The USP is a PQRI member, and several members of the Expert Committee that created these general chapters were also members of the PQRI OINDP and PODP Working Groups, therefore it is reasonable that these general chapters reflect the consensus science-based thinking of PQRI. The PQRI OINDP recommendations are generally reflected in these chapters. For example, as stated in USP <1663>:
“In order to assess…risks and manage the potential issues posed by leachables, it is necessary to know the identities and the levels to which leachables will accumulate in the finished drug product over its shelf-life. These two pieces of information can be used to establish the magnitude of patient exposure (dose) and therefore the safety risk posed by an individual leachable, as well as the likelihood of any compatibility issues involving the drug product.

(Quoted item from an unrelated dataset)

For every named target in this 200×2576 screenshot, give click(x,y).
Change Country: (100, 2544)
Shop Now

Since the pharmaceutical packaging/delivery system is the primary source of potential leachables, it is generally appropriate that any leachables assessment be preceded by an extractables assessment performed on the packaging/delivery system, its primary and certain critical secondary packaging components that are noncontacting but potentially interacting, and/or packaging and delivery system materials of construction; consistent with regulatory guidelines and best-practice recommendations.” [4]

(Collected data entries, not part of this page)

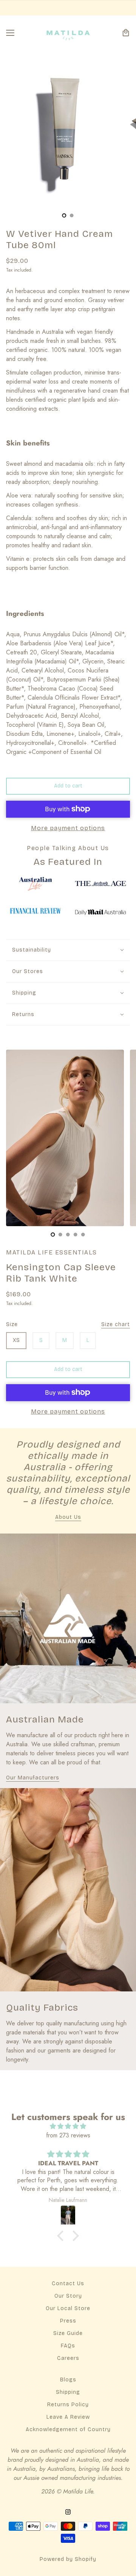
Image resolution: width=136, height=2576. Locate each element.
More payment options (68, 828)
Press (68, 2321)
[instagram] (68, 2511)
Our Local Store (68, 2308)
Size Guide (68, 2333)
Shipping (68, 2392)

The term “Extractables Assessment” refers to the process by which chemical entities are extracted from a test article (e.g., material of construction, component, finished packaging system), detected through chemical analysis of extracts, identified through structural analysis, and quantitated. Extractables assessments necessarily involve an “Extraction Study” (Controlled Extraction Study) and result in the creation of “Extractables Profiles” (e.g., the list of identified and unknown organic and inorganic extractable chemical entities, amount present, and level of confidence in the identity). These concepts and principles have been investigated and included in development of the PQRI PDP Recommendations. There are various reasons for accomplishing extractables assessments (e.g., materials characterization and selection, identification of potential leachables, etc.) and these are listed in detail in USP <1663>. Comprehensive datasets typically include the identity and estimated amount of detectable organic and inorganic extractable chemical entities, indication of criteria for confidence level in identification of chemical entities, and supporting analytical data such as chromatograms, mass spectra, NMR spectra, etc. These principles remain unchanged from the original PQRI OINDP Recommendations.